*** Opening of Material supplied ***
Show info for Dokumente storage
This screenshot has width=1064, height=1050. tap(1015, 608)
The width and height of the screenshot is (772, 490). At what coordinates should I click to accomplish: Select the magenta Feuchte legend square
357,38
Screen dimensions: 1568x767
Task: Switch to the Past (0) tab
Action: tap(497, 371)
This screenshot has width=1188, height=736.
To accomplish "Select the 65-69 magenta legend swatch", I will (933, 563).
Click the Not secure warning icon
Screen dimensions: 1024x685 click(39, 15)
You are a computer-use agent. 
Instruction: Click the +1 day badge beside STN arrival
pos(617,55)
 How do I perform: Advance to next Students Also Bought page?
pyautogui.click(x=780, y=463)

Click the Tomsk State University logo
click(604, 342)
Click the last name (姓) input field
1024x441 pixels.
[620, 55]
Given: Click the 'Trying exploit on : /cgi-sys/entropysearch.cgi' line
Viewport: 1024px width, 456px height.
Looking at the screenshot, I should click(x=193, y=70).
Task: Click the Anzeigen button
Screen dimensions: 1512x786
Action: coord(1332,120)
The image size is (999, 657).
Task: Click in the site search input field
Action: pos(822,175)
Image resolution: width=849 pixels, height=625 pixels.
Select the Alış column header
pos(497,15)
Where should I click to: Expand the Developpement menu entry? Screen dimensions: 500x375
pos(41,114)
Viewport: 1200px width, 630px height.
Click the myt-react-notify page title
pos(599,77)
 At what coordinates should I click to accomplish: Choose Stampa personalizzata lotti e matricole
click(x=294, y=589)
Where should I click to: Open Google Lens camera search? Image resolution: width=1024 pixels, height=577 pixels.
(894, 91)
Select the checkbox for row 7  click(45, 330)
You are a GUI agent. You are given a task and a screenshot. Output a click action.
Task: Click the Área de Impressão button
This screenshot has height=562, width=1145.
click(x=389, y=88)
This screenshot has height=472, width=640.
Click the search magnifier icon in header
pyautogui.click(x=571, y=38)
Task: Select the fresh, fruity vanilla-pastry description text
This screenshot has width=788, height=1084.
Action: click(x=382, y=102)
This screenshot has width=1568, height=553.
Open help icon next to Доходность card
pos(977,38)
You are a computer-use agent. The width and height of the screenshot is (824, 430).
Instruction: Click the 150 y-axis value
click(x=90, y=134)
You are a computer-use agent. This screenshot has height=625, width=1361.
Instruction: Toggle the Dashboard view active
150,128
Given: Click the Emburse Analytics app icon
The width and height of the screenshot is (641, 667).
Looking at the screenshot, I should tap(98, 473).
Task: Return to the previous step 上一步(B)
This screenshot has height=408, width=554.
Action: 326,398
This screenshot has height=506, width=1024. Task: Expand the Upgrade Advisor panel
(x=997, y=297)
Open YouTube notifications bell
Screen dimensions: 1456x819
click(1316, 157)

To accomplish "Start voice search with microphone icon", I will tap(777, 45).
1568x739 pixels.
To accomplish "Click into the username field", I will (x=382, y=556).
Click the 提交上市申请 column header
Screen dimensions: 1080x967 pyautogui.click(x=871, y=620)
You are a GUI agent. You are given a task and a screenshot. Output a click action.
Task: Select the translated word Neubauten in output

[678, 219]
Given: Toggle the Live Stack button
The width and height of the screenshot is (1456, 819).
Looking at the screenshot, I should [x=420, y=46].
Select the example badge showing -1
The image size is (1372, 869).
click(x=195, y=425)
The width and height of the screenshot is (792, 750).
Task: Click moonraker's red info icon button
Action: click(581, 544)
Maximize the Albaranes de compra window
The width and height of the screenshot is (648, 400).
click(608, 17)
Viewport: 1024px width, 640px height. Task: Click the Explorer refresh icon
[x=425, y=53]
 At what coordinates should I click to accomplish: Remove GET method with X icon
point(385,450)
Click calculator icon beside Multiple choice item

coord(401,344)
*** Close of Material supplied ***
**Problem requirements:**
Reading down the material above, count how many lines contain the word "computer". Respond with the number by itself.

**Answer for the task:**
3